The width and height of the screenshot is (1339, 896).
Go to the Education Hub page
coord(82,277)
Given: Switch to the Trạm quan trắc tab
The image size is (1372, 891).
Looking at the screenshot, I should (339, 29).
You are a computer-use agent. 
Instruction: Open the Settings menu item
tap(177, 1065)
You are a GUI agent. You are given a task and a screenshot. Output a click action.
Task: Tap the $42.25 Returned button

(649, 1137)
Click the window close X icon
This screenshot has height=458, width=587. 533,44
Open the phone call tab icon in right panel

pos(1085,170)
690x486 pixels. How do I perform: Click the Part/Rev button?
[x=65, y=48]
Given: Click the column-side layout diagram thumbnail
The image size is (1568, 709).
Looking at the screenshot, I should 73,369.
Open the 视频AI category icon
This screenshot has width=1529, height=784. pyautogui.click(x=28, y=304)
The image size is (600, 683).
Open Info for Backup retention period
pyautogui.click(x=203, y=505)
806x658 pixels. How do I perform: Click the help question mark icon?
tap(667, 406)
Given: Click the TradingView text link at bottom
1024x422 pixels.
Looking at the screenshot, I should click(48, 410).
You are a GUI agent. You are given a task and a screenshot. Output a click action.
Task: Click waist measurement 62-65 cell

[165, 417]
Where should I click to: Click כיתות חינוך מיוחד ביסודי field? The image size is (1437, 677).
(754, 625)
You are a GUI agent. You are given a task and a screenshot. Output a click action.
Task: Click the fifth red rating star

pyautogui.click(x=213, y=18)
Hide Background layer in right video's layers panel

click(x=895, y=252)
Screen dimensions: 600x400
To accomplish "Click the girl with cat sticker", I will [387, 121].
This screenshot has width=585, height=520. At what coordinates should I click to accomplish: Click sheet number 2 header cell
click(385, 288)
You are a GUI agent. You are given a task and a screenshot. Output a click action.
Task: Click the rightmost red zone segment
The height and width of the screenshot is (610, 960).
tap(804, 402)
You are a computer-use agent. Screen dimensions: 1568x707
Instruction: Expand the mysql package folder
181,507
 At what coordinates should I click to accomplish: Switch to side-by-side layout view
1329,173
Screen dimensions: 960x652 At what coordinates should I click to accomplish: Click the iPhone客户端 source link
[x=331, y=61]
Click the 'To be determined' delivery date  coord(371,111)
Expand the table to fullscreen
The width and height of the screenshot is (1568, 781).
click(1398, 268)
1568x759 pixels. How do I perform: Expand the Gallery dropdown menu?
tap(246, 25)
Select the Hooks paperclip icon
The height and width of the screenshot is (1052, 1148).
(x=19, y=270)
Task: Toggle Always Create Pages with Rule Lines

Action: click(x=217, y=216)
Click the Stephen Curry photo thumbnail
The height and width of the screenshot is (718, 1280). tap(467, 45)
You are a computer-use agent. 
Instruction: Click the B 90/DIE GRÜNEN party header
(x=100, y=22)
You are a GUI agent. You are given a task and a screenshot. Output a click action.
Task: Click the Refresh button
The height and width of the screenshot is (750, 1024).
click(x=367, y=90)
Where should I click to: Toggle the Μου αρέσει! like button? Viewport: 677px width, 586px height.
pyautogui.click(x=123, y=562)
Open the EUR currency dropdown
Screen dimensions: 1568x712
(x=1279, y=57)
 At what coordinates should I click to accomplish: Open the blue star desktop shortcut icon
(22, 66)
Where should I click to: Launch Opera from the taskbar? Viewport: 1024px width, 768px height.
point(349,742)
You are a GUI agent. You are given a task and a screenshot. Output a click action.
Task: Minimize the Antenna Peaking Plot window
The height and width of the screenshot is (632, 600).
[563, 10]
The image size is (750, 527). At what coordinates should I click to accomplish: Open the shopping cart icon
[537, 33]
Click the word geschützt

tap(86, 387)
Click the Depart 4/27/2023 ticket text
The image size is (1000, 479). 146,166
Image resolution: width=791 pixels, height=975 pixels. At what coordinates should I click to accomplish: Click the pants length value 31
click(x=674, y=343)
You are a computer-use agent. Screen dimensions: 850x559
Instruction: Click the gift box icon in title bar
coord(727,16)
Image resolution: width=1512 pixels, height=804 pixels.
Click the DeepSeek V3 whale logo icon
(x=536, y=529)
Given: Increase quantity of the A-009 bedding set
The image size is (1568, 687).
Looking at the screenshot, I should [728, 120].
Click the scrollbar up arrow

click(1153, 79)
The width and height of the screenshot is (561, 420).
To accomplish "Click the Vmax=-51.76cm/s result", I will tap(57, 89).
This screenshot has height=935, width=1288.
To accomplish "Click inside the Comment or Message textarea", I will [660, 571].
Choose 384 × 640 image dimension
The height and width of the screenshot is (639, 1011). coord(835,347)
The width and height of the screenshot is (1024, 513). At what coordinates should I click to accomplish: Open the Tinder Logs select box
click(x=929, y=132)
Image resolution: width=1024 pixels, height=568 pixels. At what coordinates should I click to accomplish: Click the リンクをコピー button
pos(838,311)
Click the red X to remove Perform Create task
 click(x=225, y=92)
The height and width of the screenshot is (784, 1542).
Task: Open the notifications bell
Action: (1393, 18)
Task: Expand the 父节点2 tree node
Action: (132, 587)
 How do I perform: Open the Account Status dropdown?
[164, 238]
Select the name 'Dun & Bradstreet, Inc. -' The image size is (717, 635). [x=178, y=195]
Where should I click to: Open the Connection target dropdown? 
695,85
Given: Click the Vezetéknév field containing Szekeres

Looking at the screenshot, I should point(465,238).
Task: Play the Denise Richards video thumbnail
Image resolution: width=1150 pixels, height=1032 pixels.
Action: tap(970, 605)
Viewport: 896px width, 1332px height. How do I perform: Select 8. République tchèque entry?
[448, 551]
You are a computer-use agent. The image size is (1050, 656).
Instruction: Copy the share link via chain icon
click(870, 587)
:::::
• _Task_: Copy out every item above word for word, with nothing changed, added, or left out.

• _Exercise response_:
The width and height of the screenshot is (1339, 896).
Go to the Education Hub page
coord(82,277)
Given: Switch to the Trạm quan trắc tab
The image size is (1372, 891).
Looking at the screenshot, I should (339, 29).
You are a computer-use agent. 
Instruction: Open the Settings menu item
tap(177, 1065)
You are a GUI agent. You are given a task and a screenshot. Output a click action.
Task: Tap the $42.25 Returned button

(649, 1137)
Click the window close X icon
This screenshot has height=458, width=587. 533,44
Open the phone call tab icon in right panel

pos(1085,170)
690x486 pixels. How do I perform: Click the Part/Rev button?
[x=65, y=48]
Given: Click the column-side layout diagram thumbnail
The image size is (1568, 709).
Looking at the screenshot, I should 73,369.
Open the 视频AI category icon
This screenshot has width=1529, height=784. pyautogui.click(x=28, y=304)
The image size is (600, 683).
Open Info for Backup retention period
pyautogui.click(x=203, y=505)
806x658 pixels. How do I perform: Click the help question mark icon?
tap(667, 406)
Given: Click the TradingView text link at bottom
1024x422 pixels.
Looking at the screenshot, I should click(48, 410).
You are a GUI agent. You are given a task and a screenshot. Output a click action.
Task: Click waist measurement 62-65 cell

[165, 417]
Where should I click to: Click כיתות חינוך מיוחד ביסודי field? The image size is (1437, 677).
(754, 625)
You are a GUI agent. You are given a task and a screenshot. Output a click action.
Task: Click the fifth red rating star

pyautogui.click(x=213, y=18)
Hide Background layer in right video's layers panel

click(x=895, y=252)
Screen dimensions: 600x400
To accomplish "Click the girl with cat sticker", I will [387, 121].
This screenshot has width=585, height=520. At what coordinates should I click to accomplish: Click sheet number 2 header cell
click(385, 288)
You are a GUI agent. You are given a task and a screenshot. Output a click action.
Task: Click the rightmost red zone segment
The height and width of the screenshot is (610, 960).
tap(804, 402)
You are a computer-use agent. Screen dimensions: 1568x707
Instruction: Expand the mysql package folder
181,507
 At what coordinates should I click to accomplish: Switch to side-by-side layout view
1329,173
Screen dimensions: 960x652 At what coordinates should I click to accomplish: Click the iPhone客户端 source link
[x=331, y=61]
Click the 'To be determined' delivery date  coord(371,111)
Expand the table to fullscreen
The width and height of the screenshot is (1568, 781).
click(1398, 268)
1568x759 pixels. How do I perform: Expand the Gallery dropdown menu?
tap(246, 25)
Select the Hooks paperclip icon
The height and width of the screenshot is (1052, 1148).
(x=19, y=270)
Task: Toggle Always Create Pages with Rule Lines

Action: click(x=217, y=216)
Click the Stephen Curry photo thumbnail
The height and width of the screenshot is (718, 1280). tap(467, 45)
You are a computer-use agent. 
Instruction: Click the B 90/DIE GRÜNEN party header
(x=100, y=22)
You are a GUI agent. You are given a task and a screenshot. Output a click action.
Task: Click the Refresh button
The height and width of the screenshot is (750, 1024).
click(x=367, y=90)
Where should I click to: Toggle the Μου αρέσει! like button? Viewport: 677px width, 586px height.
pyautogui.click(x=123, y=562)
Open the EUR currency dropdown
Screen dimensions: 1568x712
(x=1279, y=57)
 At what coordinates should I click to accomplish: Open the blue star desktop shortcut icon
(22, 66)
Where should I click to: Launch Opera from the taskbar? Viewport: 1024px width, 768px height.
point(349,742)
You are a GUI agent. You are given a task and a screenshot. Output a click action.
Task: Minimize the Antenna Peaking Plot window
The height and width of the screenshot is (632, 600).
[563, 10]
The image size is (750, 527). At what coordinates should I click to accomplish: Open the shopping cart icon
[537, 33]
Click the word geschützt

tap(86, 387)
Click the Depart 4/27/2023 ticket text
The image size is (1000, 479). 146,166
Image resolution: width=791 pixels, height=975 pixels. At what coordinates should I click to accomplish: Click the pants length value 31
click(x=674, y=343)
You are a computer-use agent. Screen dimensions: 850x559
Instruction: Click the gift box icon in title bar
coord(727,16)
Image resolution: width=1512 pixels, height=804 pixels.
Click the DeepSeek V3 whale logo icon
(x=536, y=529)
Given: Increase quantity of the A-009 bedding set
The image size is (1568, 687).
Looking at the screenshot, I should [728, 120].
Click the scrollbar up arrow

click(1153, 79)
The width and height of the screenshot is (561, 420).
To accomplish "Click the Vmax=-51.76cm/s result", I will tap(57, 89).
This screenshot has height=935, width=1288.
To accomplish "Click inside the Comment or Message textarea", I will [660, 571].
Choose 384 × 640 image dimension
The height and width of the screenshot is (639, 1011). coord(835,347)
The width and height of the screenshot is (1024, 513). At what coordinates should I click to accomplish: Open the Tinder Logs select box
click(x=929, y=132)
Image resolution: width=1024 pixels, height=568 pixels. At what coordinates should I click to accomplish: Click the リンクをコピー button
pos(838,311)
Click the red X to remove Perform Create task
 click(x=225, y=92)
The height and width of the screenshot is (784, 1542).
Task: Open the notifications bell
Action: (1393, 18)
Task: Expand the 父节点2 tree node
Action: (132, 587)
 How do I perform: Open the Account Status dropdown?
[164, 238]
Select the name 'Dun & Bradstreet, Inc. -' The image size is (717, 635). [x=178, y=195]
Where should I click to: Open the Connection target dropdown? 
695,85
Given: Click the Vezetéknév field containing Szekeres

Looking at the screenshot, I should point(465,238).
Task: Play the Denise Richards video thumbnail
Image resolution: width=1150 pixels, height=1032 pixels.
Action: tap(970, 605)
Viewport: 896px width, 1332px height. How do I perform: Select 8. République tchèque entry?
[448, 551]
You are a computer-use agent. The image size is (1050, 656).
Instruction: Copy the share link via chain icon
click(870, 587)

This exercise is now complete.